WHAT TO PRODUCE:
For this exercise, an exact copy is needed of only the lines from the one containing "This screenshot has width=588, height=390." through the end of the data, with pictures left out.

+++ DATASET RECORDS +++

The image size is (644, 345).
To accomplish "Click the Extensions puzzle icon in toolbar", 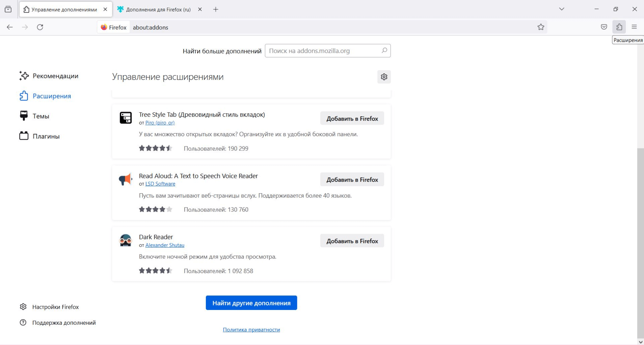I will pyautogui.click(x=619, y=27).
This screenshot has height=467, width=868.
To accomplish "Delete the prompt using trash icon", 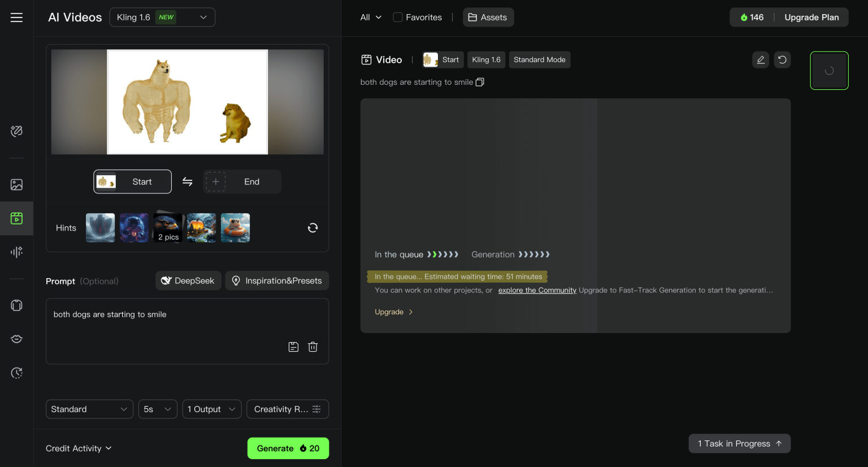I will tap(313, 347).
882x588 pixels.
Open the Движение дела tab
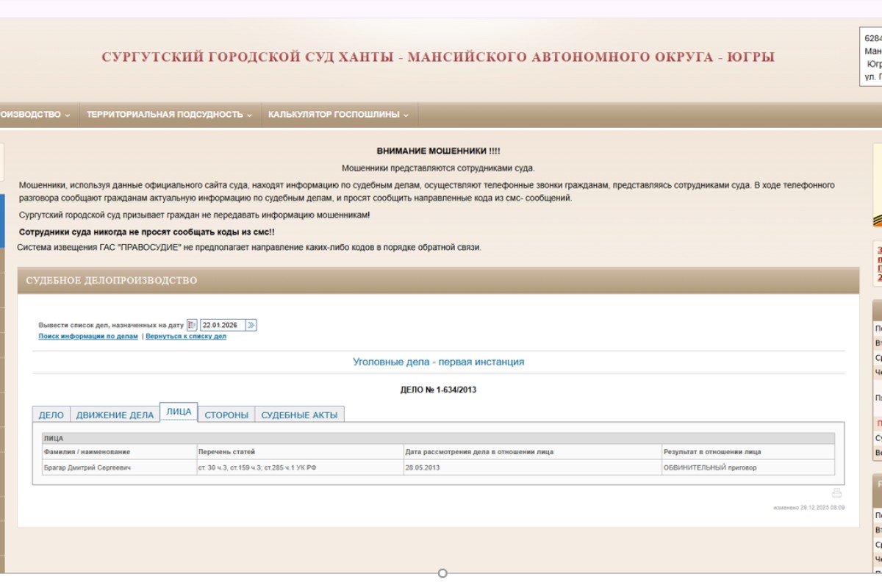115,415
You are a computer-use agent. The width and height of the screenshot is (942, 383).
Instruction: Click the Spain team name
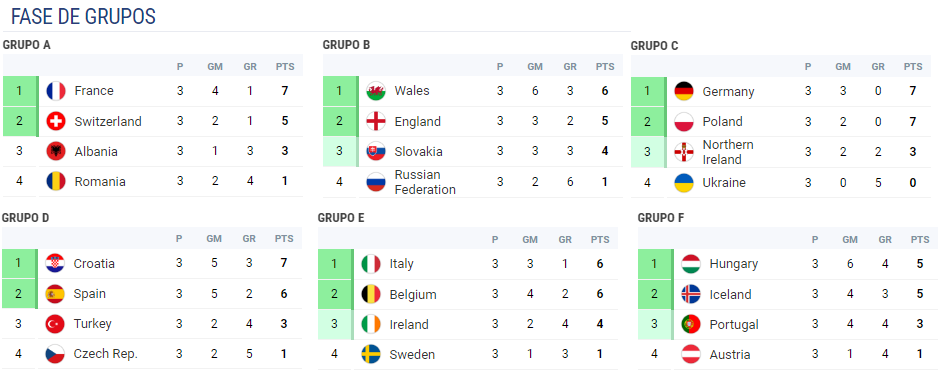[x=90, y=294]
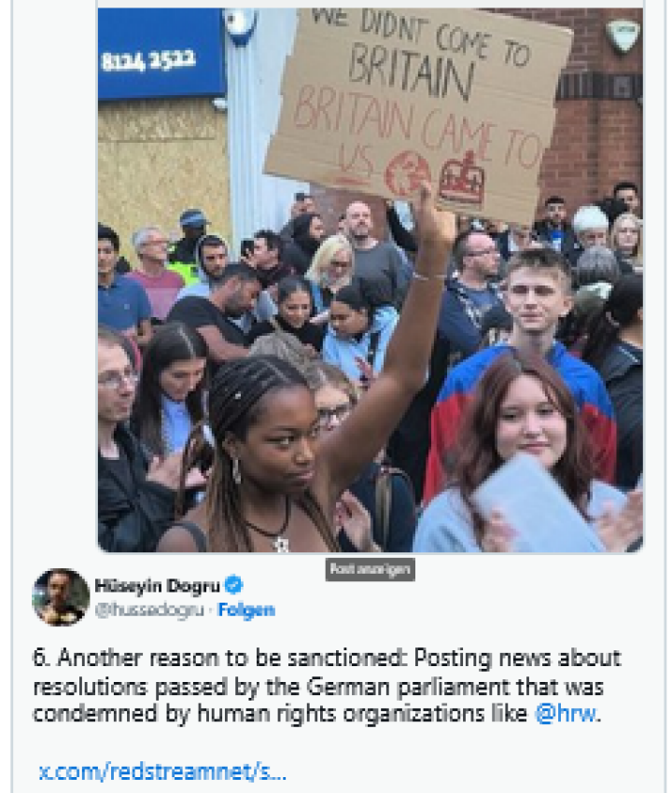The width and height of the screenshot is (672, 793).
Task: Click the blue verified badge icon
Action: coord(233,585)
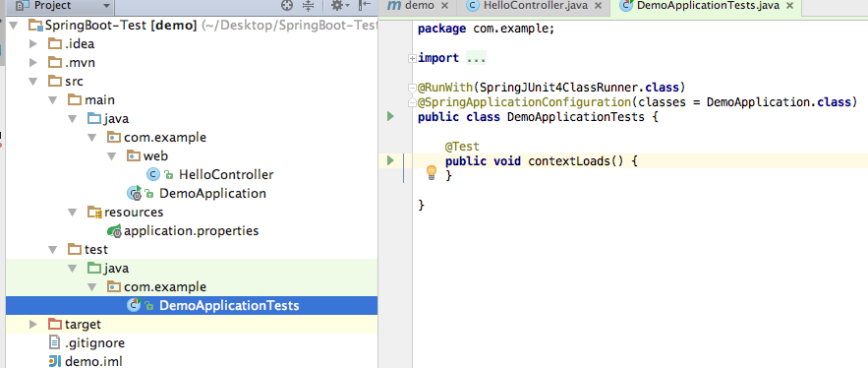Hide the Project tool window
This screenshot has width=868, height=368.
pos(365,6)
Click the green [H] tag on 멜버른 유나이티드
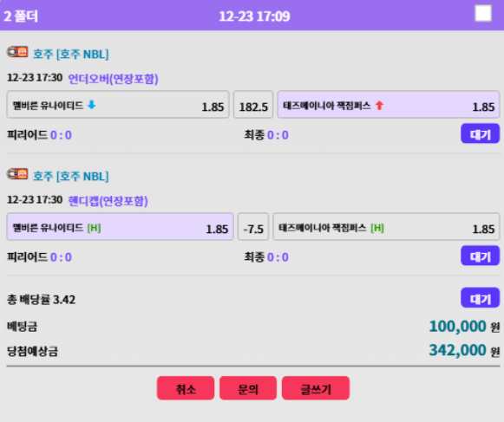Image resolution: width=504 pixels, height=422 pixels. click(x=95, y=228)
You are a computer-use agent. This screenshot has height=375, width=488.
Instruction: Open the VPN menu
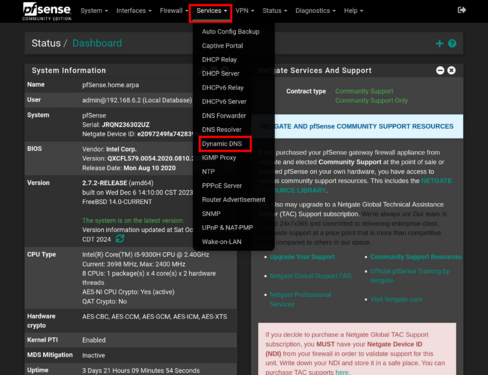[x=245, y=11]
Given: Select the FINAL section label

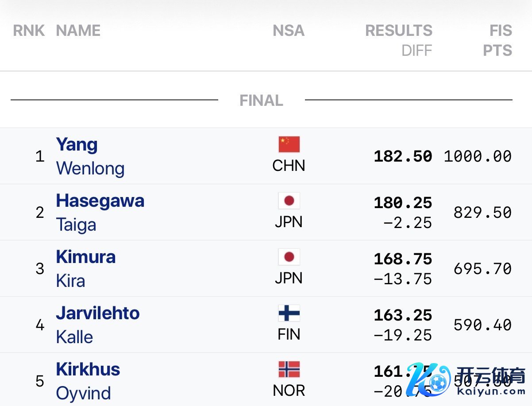Looking at the screenshot, I should [x=261, y=101].
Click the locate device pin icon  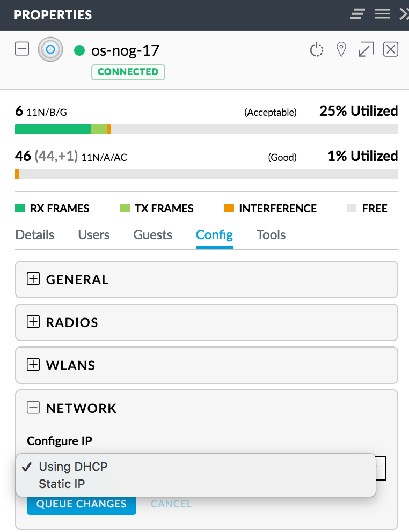341,50
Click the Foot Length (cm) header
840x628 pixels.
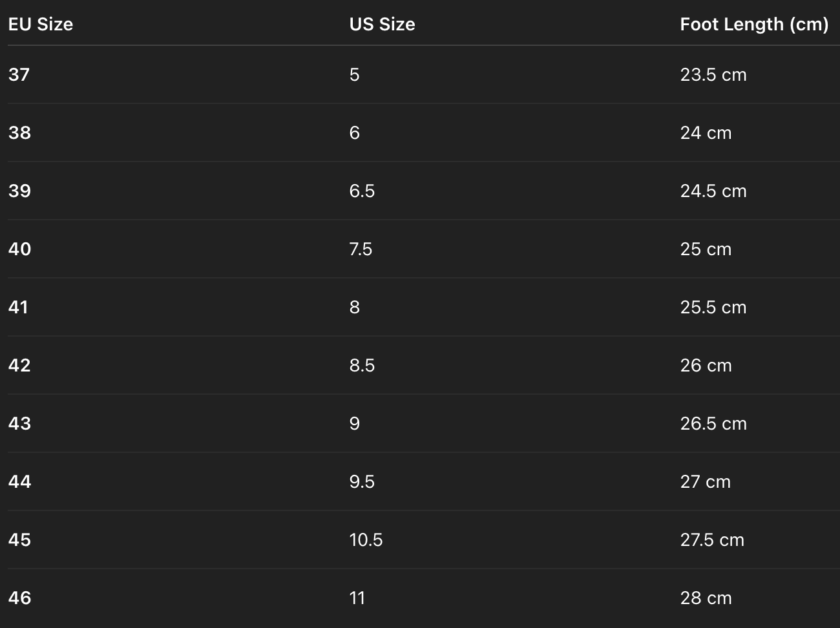tap(753, 25)
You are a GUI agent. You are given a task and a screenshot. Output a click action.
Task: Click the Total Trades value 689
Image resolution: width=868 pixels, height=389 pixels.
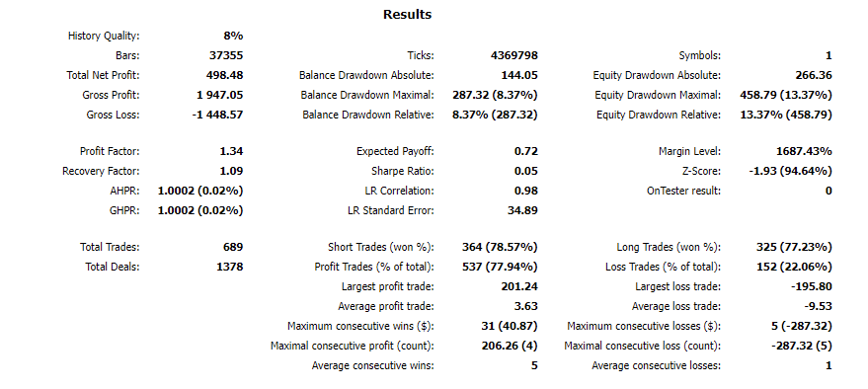[233, 247]
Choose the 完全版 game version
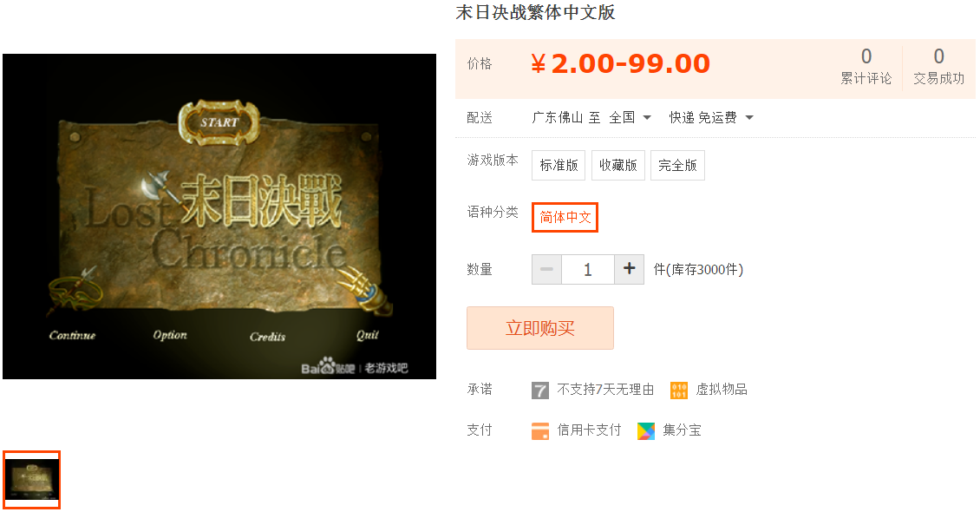Screen dimensions: 980x512 (x=677, y=165)
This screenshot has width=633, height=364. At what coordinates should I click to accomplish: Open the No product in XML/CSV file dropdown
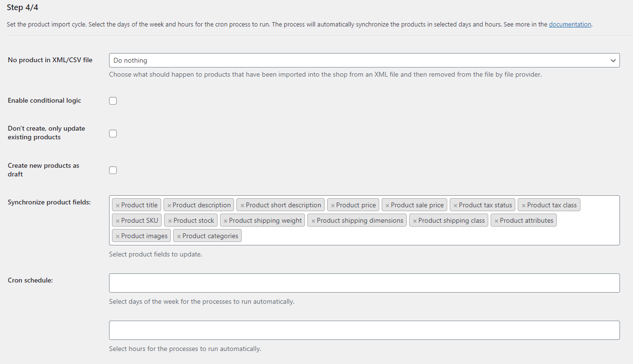point(364,60)
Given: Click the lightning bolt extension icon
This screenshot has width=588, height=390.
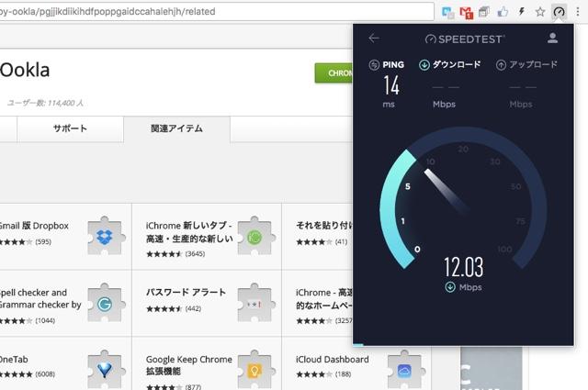Looking at the screenshot, I should pos(522,12).
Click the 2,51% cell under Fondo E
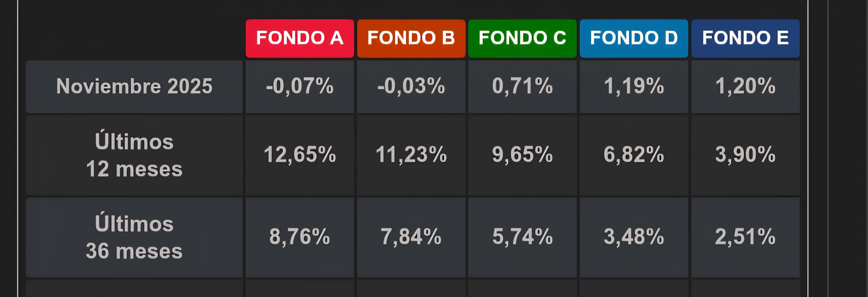Screen dimensions: 868x297 745,237
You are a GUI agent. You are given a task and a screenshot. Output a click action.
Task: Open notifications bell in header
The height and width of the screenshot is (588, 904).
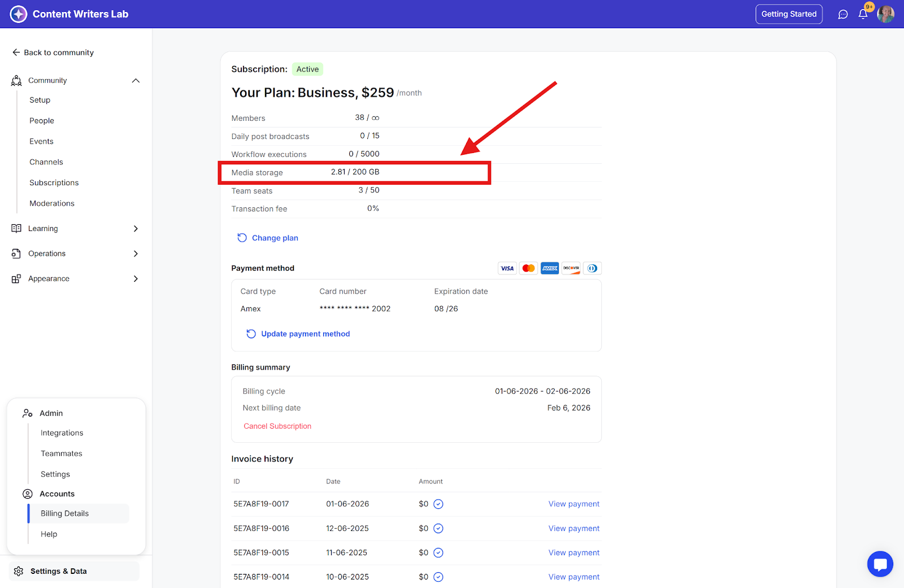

+++

RESPONSE AREA:
This screenshot has width=588, height=390.
Looking at the screenshot, I should pos(522,12).
Click the 2,51% cell under Fondo E
Screen dimensions: 868x297 745,237
You are a GUI agent. You are given a task and a screenshot. Output a click action.
Task: Open notifications bell in header
The height and width of the screenshot is (588, 904).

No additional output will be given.